Semantic Folding – From Natural Language Processing to Language Intelligence
Semantic Folding Theory is an attempt to develop an alternative computational approach for the processing of language data. Nearly all current methods of natural language understanding use, in some form or other, statistical models to assess the meaning of text and rely on the use of “brute force” over large quantities of sample data. In contrast, Semantic Folding uses a neuroscience-rooted mechanism of distributional semantics that solves both the “Representational Problem” and the “Semantic Grounding Problem”, both well known by AI researchers since the 1980’s.
Francisco De Sousa Webber, co-founder of Cortical.io, has developed the theory of Semantic Folding, which is presented in a recently published white paper. It builds on the Hierarchical Temporal Memory (HTM) theory by Jeff Hawkins and describes the encoding mechanism that converts semantic input data into a valid Sparse Distributed Representation (SDR) format.
Douglas R. Hofstadter’s Analogy as the Core of Cognition also inspired the Semantic Folding approach, which uses similarity as a foundation for intelligence. Hofstadter hypothesizes that the brain makes sense of the world by building, identifying and applying analogies. In order to be compared, all input data must be presented to the neo-cortex as a representation that is suited for the application of a distance measure. Semantic Folding applies this assumption to the computation of natural language: by converting words, sentences and whole texts into a Sparse Distributed Representational format (SDR), their semantic meaning can be directly inferred by their relative distances in the applied semantic space.
After capturing a given semantic universe of a reference set of documents by means of a fully unsupervised mechanism, the resulting semantic space is folded into each and every word-representation vector. These word-vectors, called semantic fingerprints, are large, sparsely filled binary vectors. Every feature bit in this vector not only corresponds to but also equals a specific semantic feature of the folded-in semantic space and by this means provides semantic grounding.

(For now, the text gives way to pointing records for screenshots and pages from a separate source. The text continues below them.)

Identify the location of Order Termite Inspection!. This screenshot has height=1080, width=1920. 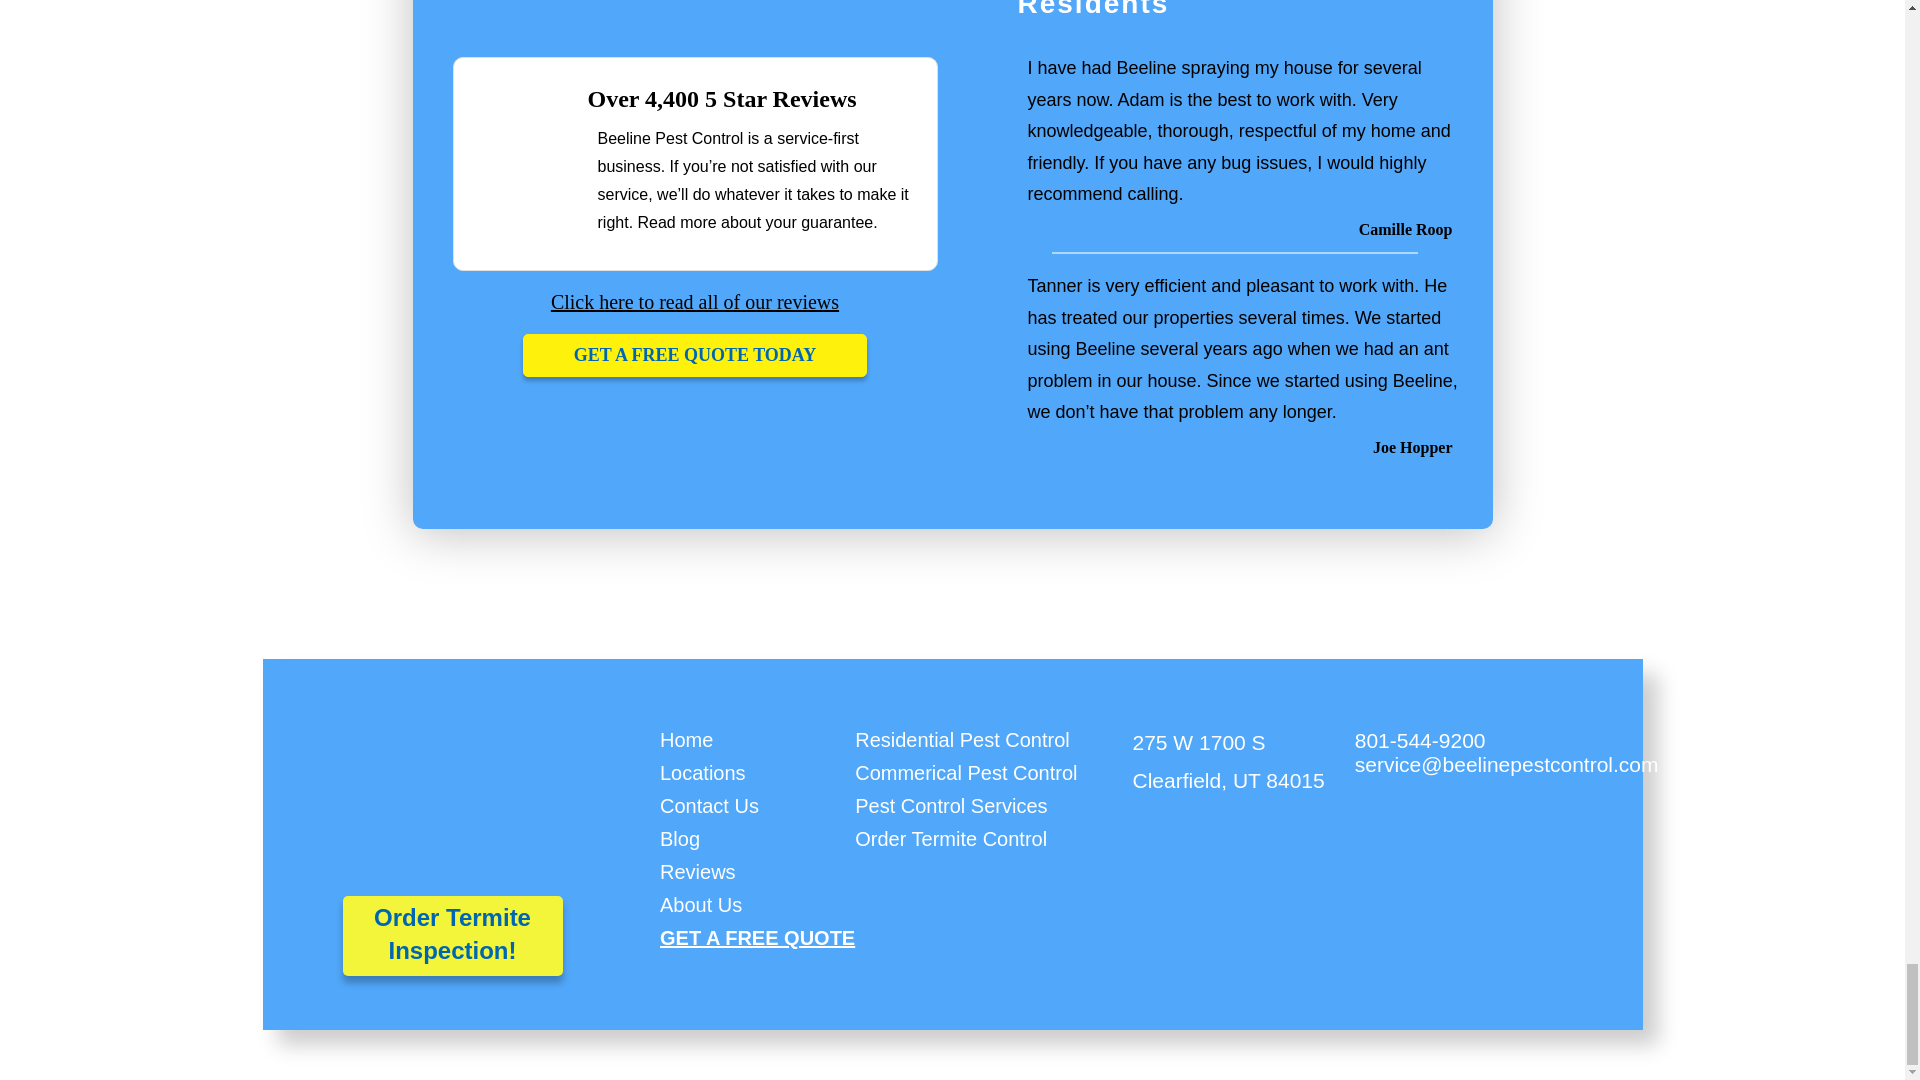
(452, 934).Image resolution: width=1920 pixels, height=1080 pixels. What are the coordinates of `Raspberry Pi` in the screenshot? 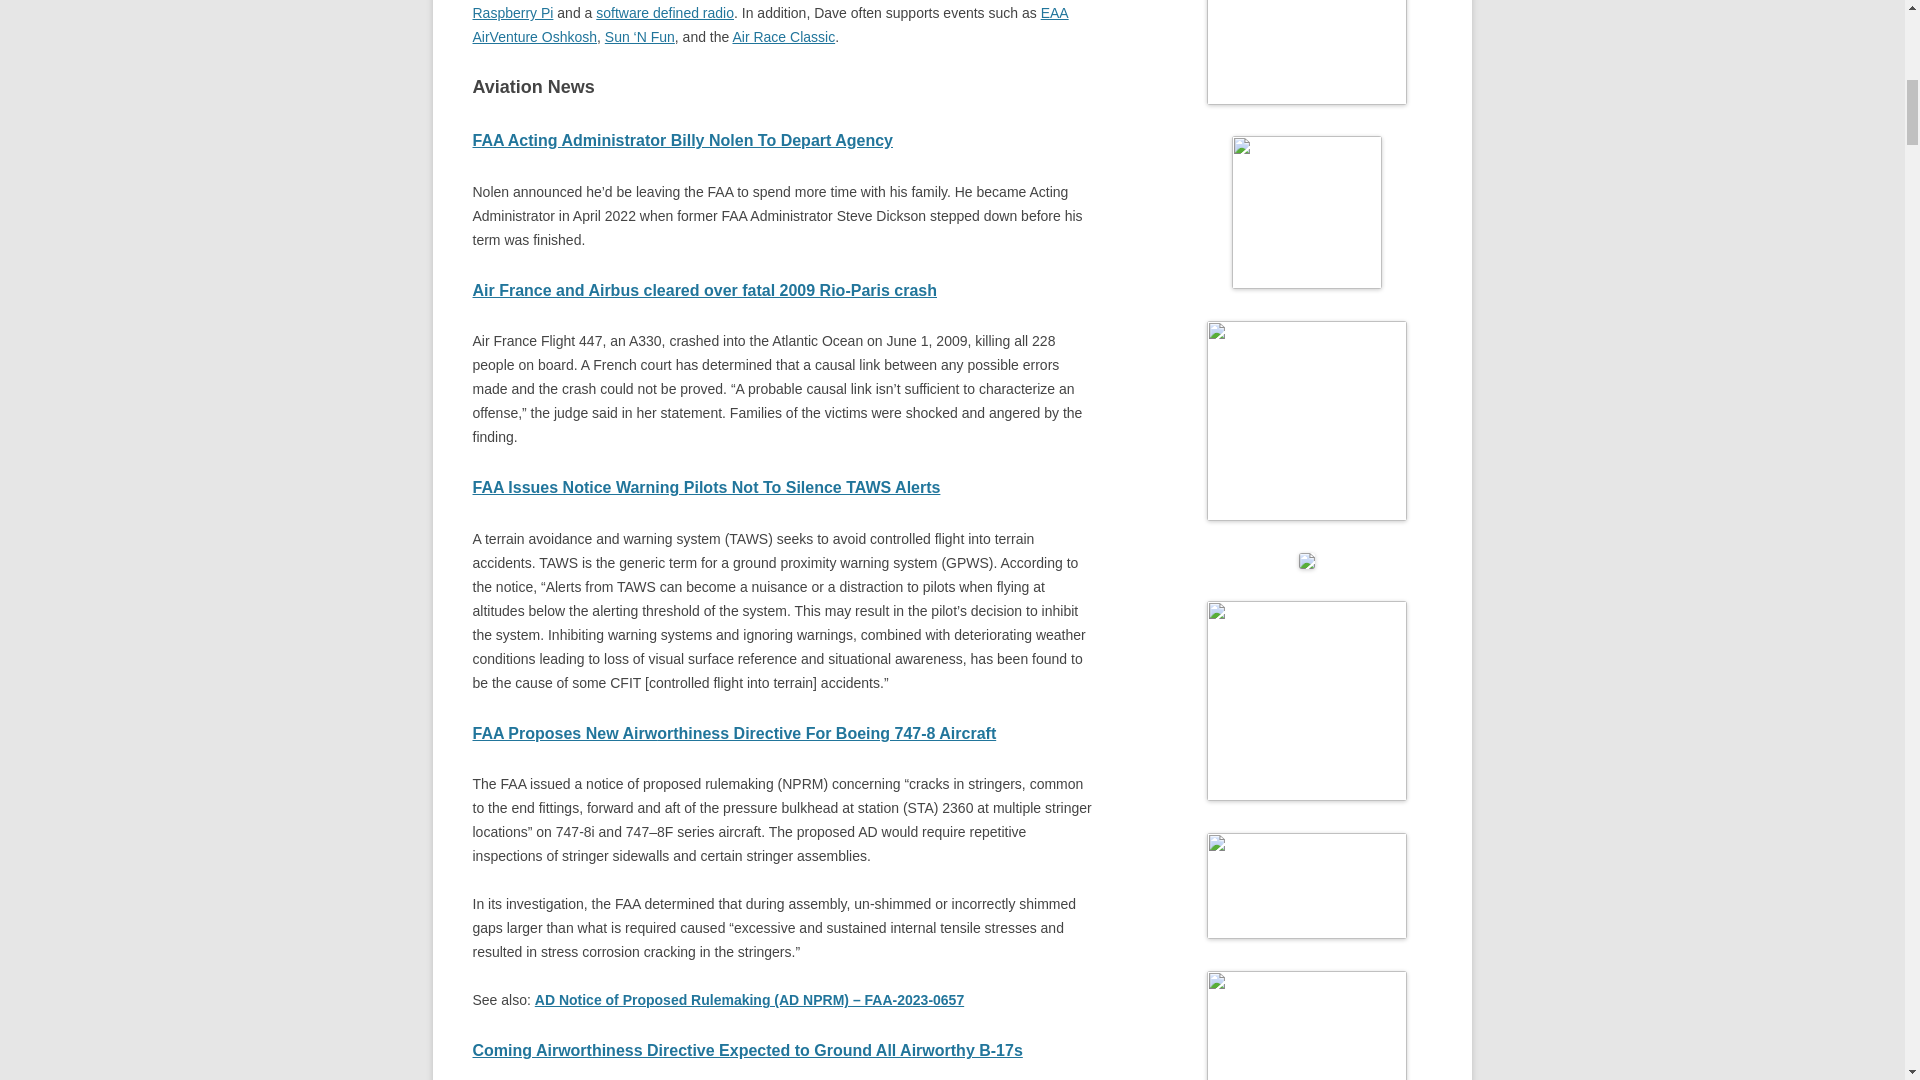 It's located at (512, 12).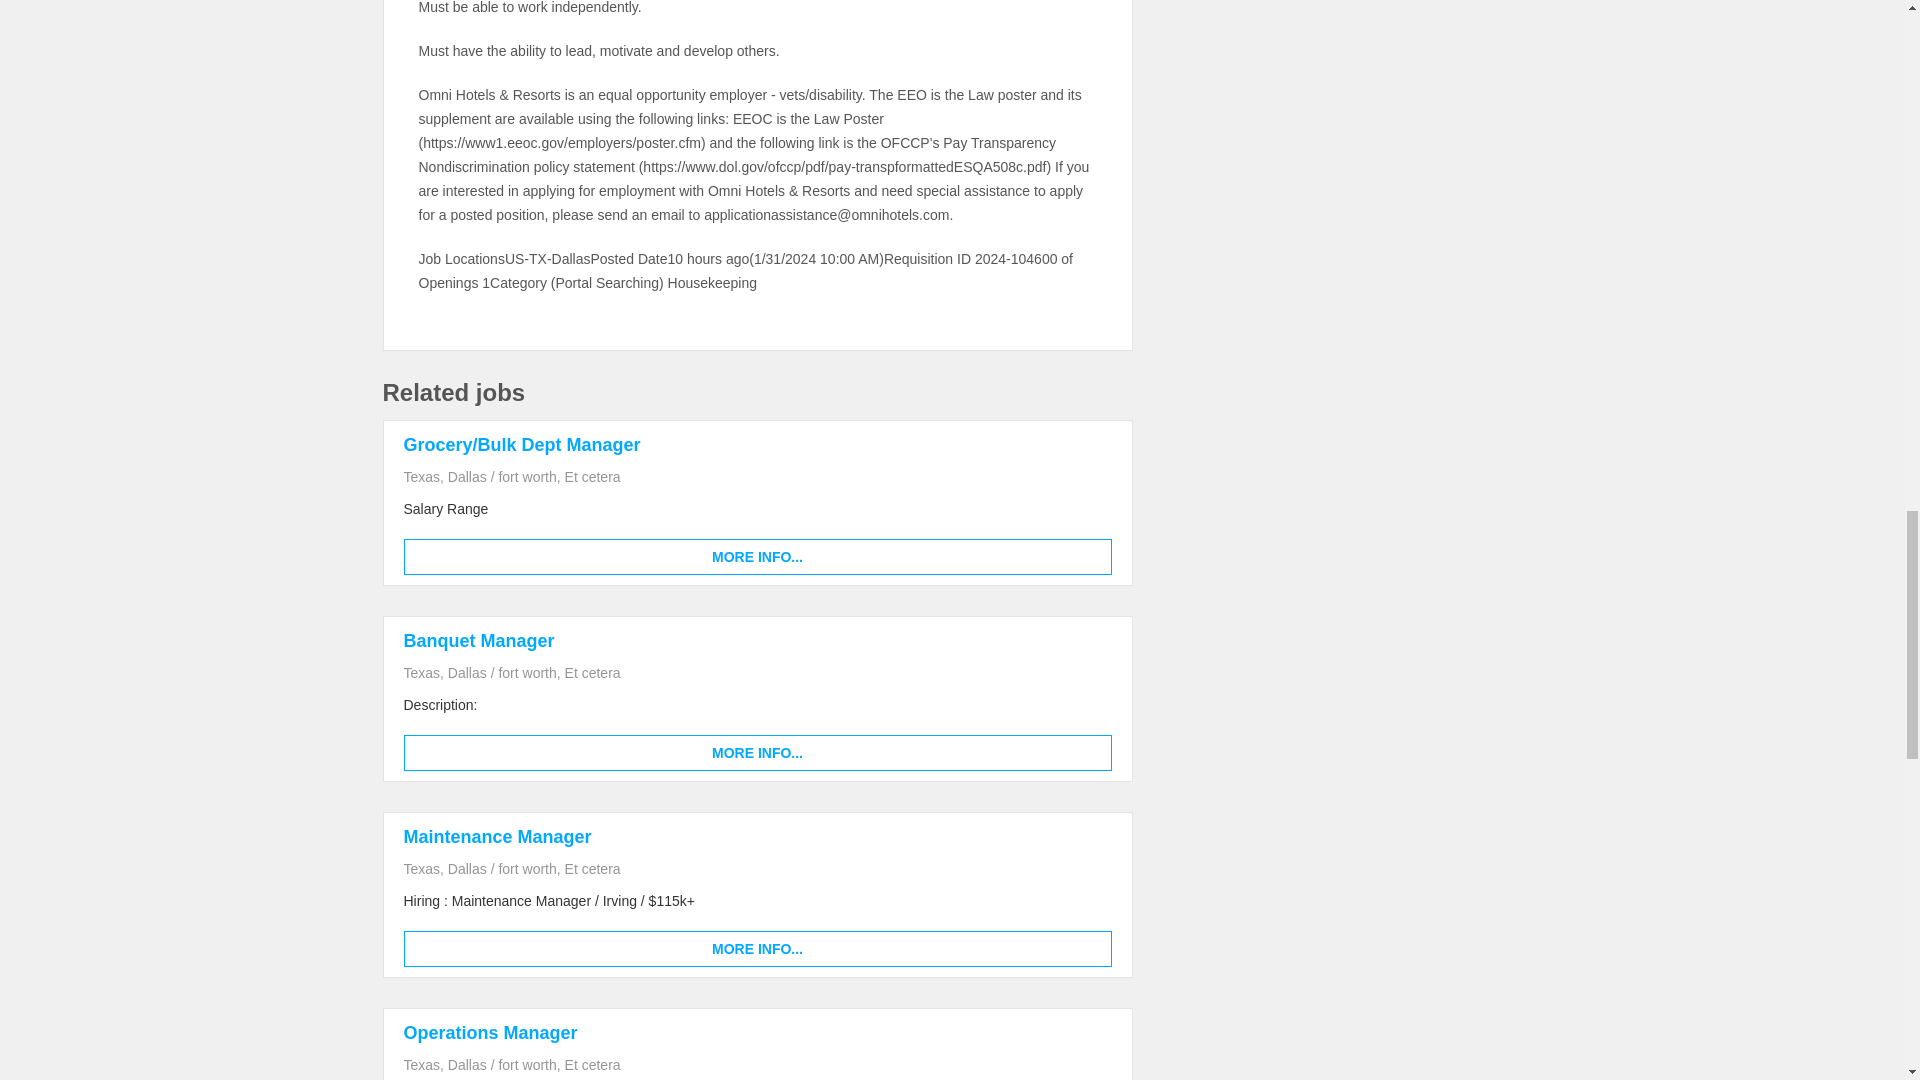 Image resolution: width=1920 pixels, height=1080 pixels. Describe the element at coordinates (490, 1032) in the screenshot. I see `Operations Manager` at that location.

The main advantage of using the SDR format is that it allows any data items to be directly compared. In fact, it turns out that by applying Boolean operators and a similarity function, even complex Natural Language Processing operations can be implemented in a very simple and efficient way: each operation is executed in a single step and takes the same, standard amount of time. Because of their small size, semantic fingerprints require only 1/10th of the memory usually required to perform complex NLP operations, which means that execution on modern superscalar CPUs can be orders of magnitudes faster. Word-SDRs also offer an elegant way to feed natural language into HTM networks and to build on their predictive modeling capacity to develop truly intelligent applications for sentiment analysis, semantic search or conversational dialogue systems.
Because of the unique attributes of its underlying technology, Semantic Folding solves a number of well-known NLP challenges:
- Vocabulary mismatch: text comparisons are inherently semantic, based on the topological representation of its 16,000 semantic features.
- Language ambiguity: the meaning of text is implicitly disambiguated during the aggregation of its constituent word-fingerprints.
- Time to market: Semantic Folding is accessible through the Retina API, which offers atomic building blocks for a wide range of NLP solutions. The unsupervised training process enables easy adaptation to specific tasks and domains.
- Black box effects: with Semantic Fingerprints, every single feature has concrete observable semantics. This unique characteristic enables interactive “debugging” of semantic solutions.
- Solution scalability: use-case specific semantic spaces enable scaling of a solution across customers and domains with minimum effort. As the representation of meaning in semantic fingerprints is stable across languages, text in in different languages can be directly compared, without translation.